> _WHAT IS NEEDED_
Reproduce every line of the listing below word for word, omitting the pictures.

========================================

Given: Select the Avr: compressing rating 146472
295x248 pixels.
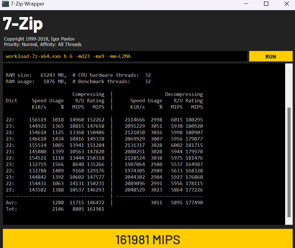Looking at the screenshot, I should pos(95,203).
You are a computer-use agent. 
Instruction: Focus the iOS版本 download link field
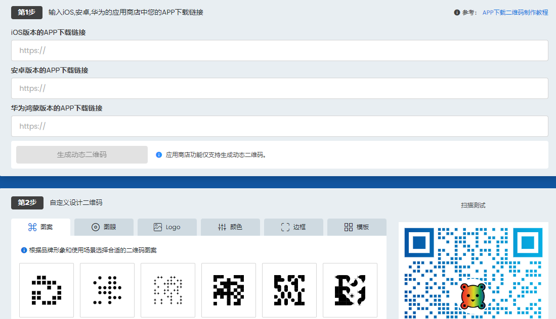click(x=279, y=50)
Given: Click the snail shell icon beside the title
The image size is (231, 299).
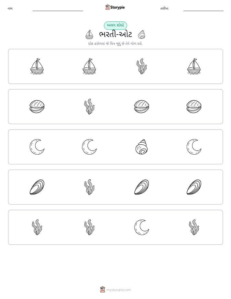Looking at the screenshot, I should coord(142,35).
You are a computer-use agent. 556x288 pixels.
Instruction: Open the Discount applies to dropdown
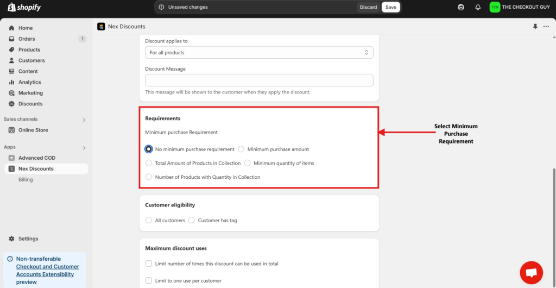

========================================

> _WRITTEN SOLUTION_
Given: Select the Avr: compressing rating 146472
295x248 pixels.
Looking at the screenshot, I should pos(95,203).
You are a computer-use agent. 
Instruction: Focus the iOS版本 download link field
click(x=279, y=50)
Given: Click the snail shell icon beside the title
The image size is (231, 299).
Looking at the screenshot, I should coord(142,35).
You are a computer-use agent. 556x288 pixels.
Instruction: Open the Discount applies to dropdown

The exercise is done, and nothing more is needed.